Hello,
my data set is too big to fit in RAM and therefore I have to use the external memory. This implies I’d either have to use DMatrix (which I do, currently) or write my own data provider.
The problem is that I’d like to optimize hyperparameters, preferably using the sklearn’s API. Unfortunately, the XGBClassifier expects X and Y arrays and not the DMatrix.

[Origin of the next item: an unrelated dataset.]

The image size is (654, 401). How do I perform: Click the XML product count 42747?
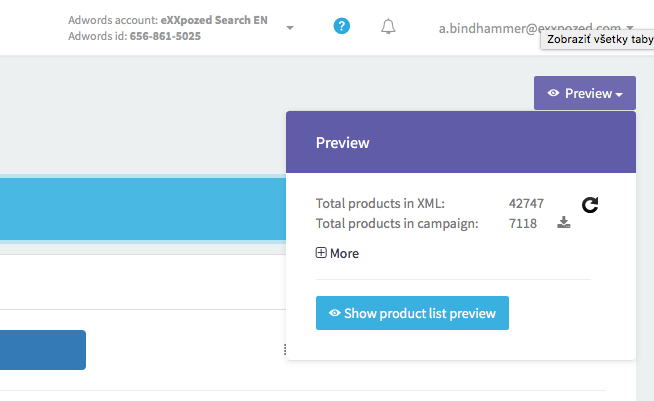click(x=526, y=203)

Did anyone solve such issue?
Here’s MWE with a tiny, fake data set:
import numpy as np
import xgboost as xgb
from sklearn.metrics import confusion_matrix
from sklearn.model_selection import GridSearchCV
if __name__ == '__main__':
clf = xgb.XGBClassifier()
clf = GridSearchCV(
clf,
{
'n_estimators': [2, 3],
'max_depth': [1, 2]
},
cv=2
)
x = np.concatenate(
[np.random.uniform(-1, 1, 100).reshape(-1, 1), np.random.random_integers(0, 2, 100).reshape(-1, 1)],
axis=1
)
y = np.random.random_integers(0, 1, 100)
# NUMPY ARRAY
model = clf.fit(x, y)
test_x = np.array([[-.32, 2], [.44, 1], [.96, 2], [-.01, 1], [.45, 0]])
test_y = np.array([0, 0, 1, 1, 1])
test_predicted = model.predict(test_x)
cm = confusion_matrix(test_y, test_predicted)
# DMATRIX
dmatrix = xgb.DMatrix(x, y)
# clf.???